Secondo il professor Sechi, autore anch'egli di un contributo e curatore della pubblicazione, "non sappiamo ancora se chi ha scritto i primi due messaggi delle Br fu un comunista sovietico. Nessun approfondimento è stato effettuato della commissione parlamentare d'inchiesta". In questo volume viene discussa, con opinioni diverse ma ampiamente documentate, una vecchia certezza, cioè che le Br (e i comunisti italiani prima di loro) avessero seguito dei corsi di addestramento alla guerriglia e al sabotaggio nei campi militari della Cecoslovacchia. Ignoriamo anche quale fu l'effettivo ruolo del Pci. Perché accreditò l'immagine di Praga come zona aperta e luogo di incubazione del terrorismo? Quale fu il ruolo del senatore Ugo Pecchioli? Sechi ricorda come su di lui, che svolse le funzioni di ministro dell'Interno del partito di Berlinguer, gravi la dura condanna di Bettino Craxi e pubblica due lettere finora inedite in cui il segretario del Psi, nell'inverno 1993, chiede a Spadolini e a Napolitano, allora presidenti del Senato e della Camera dei deputati, di farlo dimettere da presidente del Comitato parlamentare di controllo dei servizi di informazione e di sicurezza civile e militare nostri: "Il Sen. Pecchioli ha avuto una responsabilità diretta per una parte almeno della attività illegale e clandestina messa in essere in Italia in collegamento diretto con i servizi segreti dell'URSS e di Paesi membri del Patto di Varsavia. In un ambito di iniziative che spaziavano dalle radio ricetrasmittenti ai documenti falsi e ai baffi finti".

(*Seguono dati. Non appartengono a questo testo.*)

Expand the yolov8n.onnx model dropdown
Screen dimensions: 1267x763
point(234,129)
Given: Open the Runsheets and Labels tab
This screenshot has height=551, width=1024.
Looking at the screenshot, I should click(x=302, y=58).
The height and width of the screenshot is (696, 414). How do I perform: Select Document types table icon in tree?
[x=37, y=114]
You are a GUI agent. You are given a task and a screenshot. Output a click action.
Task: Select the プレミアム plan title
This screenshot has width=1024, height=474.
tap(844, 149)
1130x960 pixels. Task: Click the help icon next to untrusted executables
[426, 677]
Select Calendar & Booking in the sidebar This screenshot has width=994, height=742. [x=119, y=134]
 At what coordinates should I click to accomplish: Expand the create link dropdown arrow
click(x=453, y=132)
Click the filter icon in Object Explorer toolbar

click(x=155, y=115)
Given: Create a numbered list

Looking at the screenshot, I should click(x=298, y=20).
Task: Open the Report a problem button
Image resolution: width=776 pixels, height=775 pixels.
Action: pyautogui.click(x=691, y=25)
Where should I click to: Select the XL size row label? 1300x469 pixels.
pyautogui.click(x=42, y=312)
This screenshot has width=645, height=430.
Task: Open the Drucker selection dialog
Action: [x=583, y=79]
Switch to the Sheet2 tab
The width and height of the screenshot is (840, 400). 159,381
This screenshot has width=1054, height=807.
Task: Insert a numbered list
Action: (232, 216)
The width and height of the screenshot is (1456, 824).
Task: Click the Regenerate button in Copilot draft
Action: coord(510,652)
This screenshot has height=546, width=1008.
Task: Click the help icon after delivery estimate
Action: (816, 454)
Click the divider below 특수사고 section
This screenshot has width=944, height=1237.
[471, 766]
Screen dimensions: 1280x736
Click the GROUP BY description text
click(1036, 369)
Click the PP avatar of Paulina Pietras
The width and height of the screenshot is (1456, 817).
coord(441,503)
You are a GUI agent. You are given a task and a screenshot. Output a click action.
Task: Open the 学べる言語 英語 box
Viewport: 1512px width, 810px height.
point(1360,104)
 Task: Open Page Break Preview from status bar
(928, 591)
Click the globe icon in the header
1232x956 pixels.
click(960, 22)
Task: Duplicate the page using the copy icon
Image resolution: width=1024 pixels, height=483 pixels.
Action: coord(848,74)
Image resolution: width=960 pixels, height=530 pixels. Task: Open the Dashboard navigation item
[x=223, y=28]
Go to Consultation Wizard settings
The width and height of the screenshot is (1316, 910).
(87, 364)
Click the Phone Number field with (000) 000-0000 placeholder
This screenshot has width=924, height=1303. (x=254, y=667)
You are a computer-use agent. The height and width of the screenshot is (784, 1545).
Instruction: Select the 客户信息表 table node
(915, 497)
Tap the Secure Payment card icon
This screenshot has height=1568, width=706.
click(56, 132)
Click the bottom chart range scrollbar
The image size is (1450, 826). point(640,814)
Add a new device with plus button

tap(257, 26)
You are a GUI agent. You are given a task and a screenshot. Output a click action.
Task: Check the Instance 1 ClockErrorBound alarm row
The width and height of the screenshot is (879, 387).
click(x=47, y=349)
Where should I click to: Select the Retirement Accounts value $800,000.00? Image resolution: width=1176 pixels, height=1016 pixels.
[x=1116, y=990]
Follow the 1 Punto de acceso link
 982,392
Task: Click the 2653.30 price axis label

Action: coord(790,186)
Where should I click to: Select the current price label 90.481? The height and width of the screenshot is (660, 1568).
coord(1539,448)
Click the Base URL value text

Craxi considerava Pecchioli una sorta di agente sovietico, cioè una spia al servizio del Kgb. Aveva torto? "Una risposta a questa dichiarazione del leader socialista - afferma Sechi - dovrebbe venire da Giorgio Napolitano e da Giuliano Amato che hanno occupato il vertice degli apparati di prevenzione, intelligence e repressione come ministri dell'Interno. Proprio il servizio segreto sovietico, secondo l'onorevole Mazzola, ebbe una parte importante, insieme al terrorismo arabo-palestinese, nel rapimento e nella morte del presidente della Dc. Per la verità, anche il ruolo avuto da Steve Pieczenik, rappresentante del Dipartimento di Stato inviato dal presidente Carter al ministro dell'Interno Cossiga, non fu limpidissimo. Per lui la morte del leader democristiano fu una scelta necessaria per salvare Giulio Andreotti e preservare i segreti e la sicurezza della Nato. Pieczenik è solo un testimone inaffidabile o copre altri corpi dello Stato? Poco, molto poco - conclude Sechi - sappiamo dello stragismo che ha insanguinato il nostro paese. E sull'attività di esponenti del Kgb, anche di recente, uno dei maggiori organi di informazione come «la Repubblica» ha pubblicato interviste che coincidono con la prassi fantasiosa di alcuni suoi inviati".
Dopo 31 anni le vene del delitto Moro sono ancora aperte.